PROBLEM
Your job with the data below: print everything from the line that holds "512x369 pixels. How" down to the line that holds "Task: Click the arrow", ends included, exactly, and nothing else.

RECORDS PROVIDED
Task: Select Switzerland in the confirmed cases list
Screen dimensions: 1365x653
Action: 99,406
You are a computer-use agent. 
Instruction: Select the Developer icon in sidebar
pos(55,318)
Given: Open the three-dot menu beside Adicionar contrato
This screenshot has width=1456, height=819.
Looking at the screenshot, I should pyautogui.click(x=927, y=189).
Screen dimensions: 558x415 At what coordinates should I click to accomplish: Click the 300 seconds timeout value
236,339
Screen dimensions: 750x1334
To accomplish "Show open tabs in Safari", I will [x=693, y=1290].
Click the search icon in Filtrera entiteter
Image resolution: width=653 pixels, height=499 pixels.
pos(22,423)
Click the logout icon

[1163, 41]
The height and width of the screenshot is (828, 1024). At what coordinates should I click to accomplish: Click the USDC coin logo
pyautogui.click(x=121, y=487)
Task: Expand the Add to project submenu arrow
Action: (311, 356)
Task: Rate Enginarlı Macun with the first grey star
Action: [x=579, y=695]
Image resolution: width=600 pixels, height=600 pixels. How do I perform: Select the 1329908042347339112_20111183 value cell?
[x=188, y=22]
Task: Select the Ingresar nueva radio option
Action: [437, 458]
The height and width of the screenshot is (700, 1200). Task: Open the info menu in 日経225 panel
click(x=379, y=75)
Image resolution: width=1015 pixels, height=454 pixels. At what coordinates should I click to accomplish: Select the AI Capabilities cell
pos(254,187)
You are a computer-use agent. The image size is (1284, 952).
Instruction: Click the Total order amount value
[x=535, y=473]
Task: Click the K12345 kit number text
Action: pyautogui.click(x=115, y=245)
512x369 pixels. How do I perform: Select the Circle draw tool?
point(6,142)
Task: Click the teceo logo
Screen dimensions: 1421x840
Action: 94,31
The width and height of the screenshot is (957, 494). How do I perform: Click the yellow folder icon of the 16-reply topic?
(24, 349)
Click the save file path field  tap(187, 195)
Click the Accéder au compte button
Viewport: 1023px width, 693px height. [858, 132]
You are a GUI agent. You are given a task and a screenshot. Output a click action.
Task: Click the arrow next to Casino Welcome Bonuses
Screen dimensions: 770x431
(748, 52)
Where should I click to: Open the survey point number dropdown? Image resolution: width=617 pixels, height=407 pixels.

RESPONSE TO THE EXERCISE
512x369 pixels. How do I perform: Select the Circle draw tool?
point(6,142)
Task: Click the teceo logo
Screen dimensions: 1421x840
Action: 94,31
The width and height of the screenshot is (957, 494). How do I perform: Click the yellow folder icon of the 16-reply topic?
(24, 349)
Click the save file path field  tap(187, 195)
Click the Accéder au compte button
Viewport: 1023px width, 693px height. [858, 132]
You are a GUI agent. You are given a task and a screenshot. Output a click action.
Task: Click the arrow next to Casino Welcome Bonuses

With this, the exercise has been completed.